Por un instante el barco se convirtió en el epicentro de un terremoto y Timoteo, que no tuvo tiempo de sujetarse a nada, resbaló por cubierta como un saco. «Ten más cuidado», le reprendió el mascarón de proa. El capitán se incorporó refunfuñando y asesinando con los ojos la descarada forma de niña alada que, por un momento lo habría jurado, le devolvió la mirada.

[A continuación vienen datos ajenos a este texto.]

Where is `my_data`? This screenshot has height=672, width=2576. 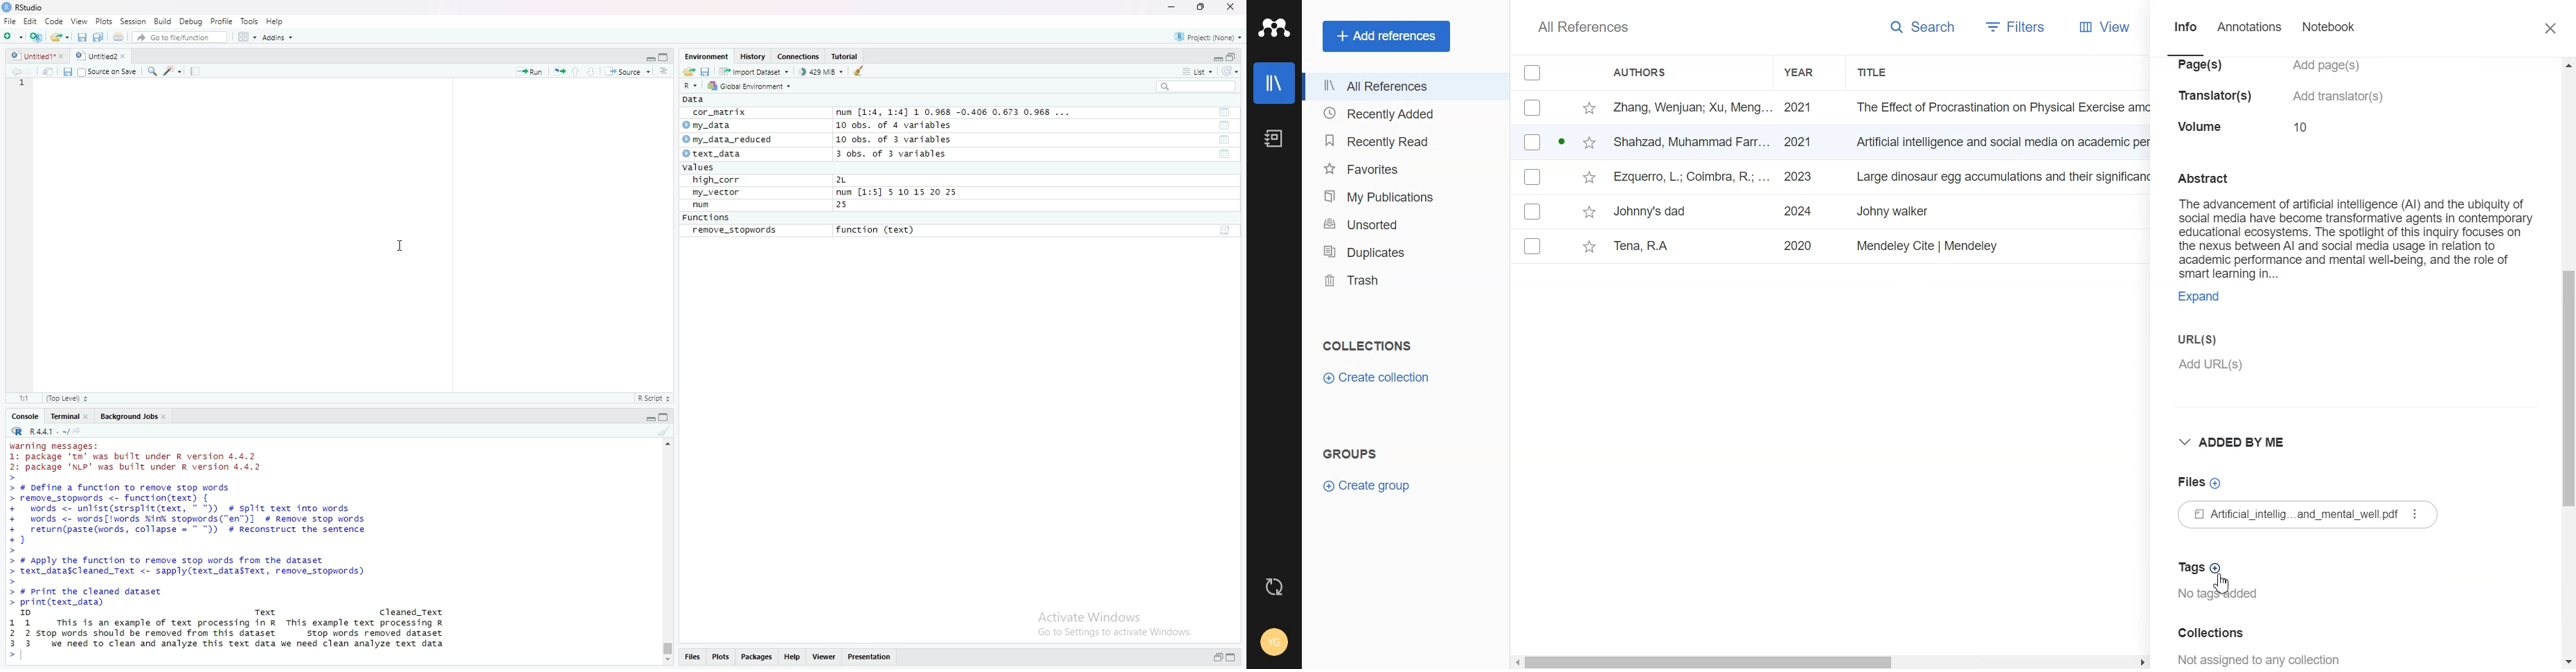
my_data is located at coordinates (708, 125).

No tuvo tiempo para replicarle porque abajo el chasquido y el topetazo habían hecho de las suyas. El primero había llamado la atención de los guardias y el segundo les llevó directamente al lugar. Al ver cómo un barco ascendía sin permiso inmediatamente dieron la alarma. Pero era un pueblo pequeño y los guardias eran voluntarios civiles sin apenas instrucción. Aparte de unos gritos caóticos y carreras desenfrenadas poco más pudieron hacer salvo observar la nave alejándose del puerto. Aún pasaría un tiempo hasta que supieran qué barco era el que había huido furtivamente en plena noche y llegara a oídos del funcionario para que le hicieran llegar las implicaciones a Timoteo de manera nada agradable. Había que poner tierra de por medio cuanto antes.

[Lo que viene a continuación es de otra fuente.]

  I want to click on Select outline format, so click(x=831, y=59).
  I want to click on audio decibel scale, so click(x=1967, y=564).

Mientras largaba la vela la vocecilla no le dejó en paz. «¿Has vuelto a las andadas otra vez?». «¡No es culpa mía!», se defendió Timoteo, «díselo tú», y se dio la vuelta para buscar al espectro que una vez más había desaparecido. «Qué típico tuyo, cenizo», gruñó. «Nunca admites tu responsabilidad y eres el principal responsable de todo lo que te ocurre, que eres un desastre, y eso te va a acarrear más de un disgusto, te lo digo ya». «Me recuerdas a mi madre». «¡Que seguro era una santa!». Iba a replicar con gusto Timoteo, ya que su progenitora había estado muy lejos de ser una beata y venerable mujer, cuando otra voz, viscosa y fría como una gota de aceite sucio, le taladró su única oreja produciéndole un escalofrío que nada tenía que ver con el gélido tono: «¿Dónde está? ¿Dónde lo has escondido?».

Timoteo se dio la vuelta para encontrarse con que el viejo de la posta que salía de la tienda-camarote. El capitán del Míle echó entonces de menos el hacha, aún clavada en la borda donde había cercenado el último cabo.

2 comentarios:

Anónimo dijo...

Ha estado ineresante, este capitulo, ha estado bien, aunque te recuerdo que yo al viejo ya lo habria matado hace tiempo, espero que en el capitulo 8 lo mates ya de una vez.
Al final subir al barco es mas facil de lo que parece, si sube un viejo sube cualquiera.
Espero a ver el capitulo 8 que podias poner algo mas del huevo ese de hierro.

Cuentacuentos dijo...

Lo siento, Jose Luis, pero esta vez no voy a hacerte caso. No voy a matar al viejo porque, de momento, es el principal antagonista; si te quedas sin malo a las primeras de cambio, no hay historia que escribir ya que... ¿contra quién se enfrenta el protagonista?
Sin embargo, en el próximo capítulo se va a llevar una tunda; espero que eso te consuele un poco.